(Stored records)
────────

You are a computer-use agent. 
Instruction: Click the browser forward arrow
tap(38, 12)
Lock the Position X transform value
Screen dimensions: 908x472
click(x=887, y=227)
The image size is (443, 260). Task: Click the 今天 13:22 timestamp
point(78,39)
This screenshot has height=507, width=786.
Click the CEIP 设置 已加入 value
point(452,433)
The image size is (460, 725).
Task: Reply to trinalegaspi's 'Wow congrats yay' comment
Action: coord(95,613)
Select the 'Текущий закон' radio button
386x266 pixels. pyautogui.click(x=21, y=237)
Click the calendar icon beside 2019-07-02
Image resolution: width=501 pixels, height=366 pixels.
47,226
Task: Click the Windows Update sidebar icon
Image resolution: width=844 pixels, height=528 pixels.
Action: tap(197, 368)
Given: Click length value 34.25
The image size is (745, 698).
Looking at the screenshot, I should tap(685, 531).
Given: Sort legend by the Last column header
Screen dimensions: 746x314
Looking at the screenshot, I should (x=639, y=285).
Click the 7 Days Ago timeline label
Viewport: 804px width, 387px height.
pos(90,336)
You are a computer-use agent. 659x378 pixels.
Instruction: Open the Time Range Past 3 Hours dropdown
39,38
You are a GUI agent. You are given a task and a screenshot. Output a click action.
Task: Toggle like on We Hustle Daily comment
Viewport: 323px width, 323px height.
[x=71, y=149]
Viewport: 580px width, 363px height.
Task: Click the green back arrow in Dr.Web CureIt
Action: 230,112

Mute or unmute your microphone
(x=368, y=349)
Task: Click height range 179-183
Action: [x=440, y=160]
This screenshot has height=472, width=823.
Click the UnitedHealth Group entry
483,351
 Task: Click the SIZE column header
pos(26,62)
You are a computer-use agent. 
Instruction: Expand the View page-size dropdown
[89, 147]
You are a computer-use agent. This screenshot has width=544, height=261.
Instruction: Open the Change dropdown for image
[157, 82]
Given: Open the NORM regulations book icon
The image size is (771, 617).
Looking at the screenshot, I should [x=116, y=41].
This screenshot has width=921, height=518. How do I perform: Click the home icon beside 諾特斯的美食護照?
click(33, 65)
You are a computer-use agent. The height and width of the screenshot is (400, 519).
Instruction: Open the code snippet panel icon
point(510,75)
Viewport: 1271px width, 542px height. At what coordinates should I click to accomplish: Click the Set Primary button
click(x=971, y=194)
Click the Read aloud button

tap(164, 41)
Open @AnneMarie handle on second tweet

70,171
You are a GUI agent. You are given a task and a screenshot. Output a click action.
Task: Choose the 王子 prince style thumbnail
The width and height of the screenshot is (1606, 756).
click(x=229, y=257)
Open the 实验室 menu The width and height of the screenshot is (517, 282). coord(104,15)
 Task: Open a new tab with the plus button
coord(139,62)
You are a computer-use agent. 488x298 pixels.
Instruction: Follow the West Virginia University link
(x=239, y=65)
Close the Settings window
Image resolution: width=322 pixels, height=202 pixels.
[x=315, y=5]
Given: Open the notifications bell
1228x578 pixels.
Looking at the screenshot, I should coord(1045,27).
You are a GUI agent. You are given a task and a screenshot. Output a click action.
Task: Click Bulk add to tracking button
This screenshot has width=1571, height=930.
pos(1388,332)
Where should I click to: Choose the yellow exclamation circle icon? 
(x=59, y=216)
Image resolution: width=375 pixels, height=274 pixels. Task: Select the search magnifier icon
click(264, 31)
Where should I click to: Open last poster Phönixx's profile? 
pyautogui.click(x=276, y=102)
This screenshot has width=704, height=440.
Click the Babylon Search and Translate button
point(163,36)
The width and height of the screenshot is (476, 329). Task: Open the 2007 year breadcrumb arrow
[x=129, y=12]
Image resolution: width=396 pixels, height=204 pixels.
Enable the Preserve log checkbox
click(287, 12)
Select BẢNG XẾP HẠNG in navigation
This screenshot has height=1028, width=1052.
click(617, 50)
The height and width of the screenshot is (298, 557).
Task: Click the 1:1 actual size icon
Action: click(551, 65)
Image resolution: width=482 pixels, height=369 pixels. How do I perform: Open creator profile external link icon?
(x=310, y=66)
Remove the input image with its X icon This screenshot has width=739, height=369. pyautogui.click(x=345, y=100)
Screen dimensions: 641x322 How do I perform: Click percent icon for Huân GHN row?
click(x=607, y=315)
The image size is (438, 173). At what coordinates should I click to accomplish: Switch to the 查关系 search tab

────────

**About this task**. Return every record exactly as it was given.

**Response**.
You are a computer-use agent. 
Instruction: Click the browser forward arrow
tap(38, 12)
Lock the Position X transform value
Screen dimensions: 908x472
click(x=887, y=227)
The image size is (443, 260). Task: Click the 今天 13:22 timestamp
point(78,39)
This screenshot has height=507, width=786.
Click the CEIP 设置 已加入 value
point(452,433)
The image size is (460, 725).
Task: Reply to trinalegaspi's 'Wow congrats yay' comment
Action: coord(95,613)
Select the 'Текущий закон' radio button
386x266 pixels. pyautogui.click(x=21, y=237)
Click the calendar icon beside 2019-07-02
Image resolution: width=501 pixels, height=366 pixels.
47,226
Task: Click the Windows Update sidebar icon
Image resolution: width=844 pixels, height=528 pixels.
Action: tap(197, 368)
Given: Click length value 34.25
The image size is (745, 698).
Looking at the screenshot, I should tap(685, 531).
Given: Sort legend by the Last column header
Screen dimensions: 746x314
Looking at the screenshot, I should (x=639, y=285).
Click the 7 Days Ago timeline label
Viewport: 804px width, 387px height.
pos(90,336)
You are a computer-use agent. 659x378 pixels.
Instruction: Open the Time Range Past 3 Hours dropdown
39,38
You are a GUI agent. You are given a task and a screenshot. Output a click action.
Task: Toggle like on We Hustle Daily comment
Viewport: 323px width, 323px height.
[x=71, y=149]
Viewport: 580px width, 363px height.
Task: Click the green back arrow in Dr.Web CureIt
Action: 230,112

Mute or unmute your microphone
(x=368, y=349)
Task: Click height range 179-183
Action: [x=440, y=160]
This screenshot has height=472, width=823.
Click the UnitedHealth Group entry
483,351
 Task: Click the SIZE column header
pos(26,62)
You are a computer-use agent. 
Instruction: Expand the View page-size dropdown
[89, 147]
You are a computer-use agent. This screenshot has width=544, height=261.
Instruction: Open the Change dropdown for image
[157, 82]
Given: Open the NORM regulations book icon
The image size is (771, 617).
Looking at the screenshot, I should [x=116, y=41].
This screenshot has width=921, height=518. How do I perform: Click the home icon beside 諾特斯的美食護照?
click(33, 65)
You are a computer-use agent. The height and width of the screenshot is (400, 519).
Instruction: Open the code snippet panel icon
point(510,75)
Viewport: 1271px width, 542px height. At what coordinates should I click to accomplish: Click the Set Primary button
click(x=971, y=194)
Click the Read aloud button

tap(164, 41)
Open @AnneMarie handle on second tweet

70,171
You are a GUI agent. You are given a task and a screenshot. Output a click action.
Task: Choose the 王子 prince style thumbnail
The width and height of the screenshot is (1606, 756).
click(x=229, y=257)
Open the 实验室 menu The width and height of the screenshot is (517, 282). coord(104,15)
 Task: Open a new tab with the plus button
coord(139,62)
You are a computer-use agent. 488x298 pixels.
Instruction: Follow the West Virginia University link
(x=239, y=65)
Close the Settings window
Image resolution: width=322 pixels, height=202 pixels.
[x=315, y=5]
Given: Open the notifications bell
1228x578 pixels.
Looking at the screenshot, I should coord(1045,27).
You are a GUI agent. You are given a task and a screenshot. Output a click action.
Task: Click Bulk add to tracking button
This screenshot has width=1571, height=930.
pos(1388,332)
Where should I click to: Choose the yellow exclamation circle icon? 
(x=59, y=216)
Image resolution: width=375 pixels, height=274 pixels. Task: Select the search magnifier icon
click(264, 31)
Where should I click to: Open last poster Phönixx's profile? 
pyautogui.click(x=276, y=102)
This screenshot has width=704, height=440.
Click the Babylon Search and Translate button
point(163,36)
The width and height of the screenshot is (476, 329). Task: Open the 2007 year breadcrumb arrow
[x=129, y=12]
Image resolution: width=396 pixels, height=204 pixels.
Enable the Preserve log checkbox
click(287, 12)
Select BẢNG XẾP HẠNG in navigation
This screenshot has height=1028, width=1052.
click(617, 50)
The height and width of the screenshot is (298, 557).
Task: Click the 1:1 actual size icon
Action: click(551, 65)
Image resolution: width=482 pixels, height=369 pixels. How do I perform: Open creator profile external link icon?
(x=310, y=66)
Remove the input image with its X icon This screenshot has width=739, height=369. pyautogui.click(x=345, y=100)
Screen dimensions: 641x322 How do I perform: Click percent icon for Huân GHN row?
click(x=607, y=315)
The image size is (438, 173). At what coordinates should I click to accomplish: Switch to the 查关系 search tab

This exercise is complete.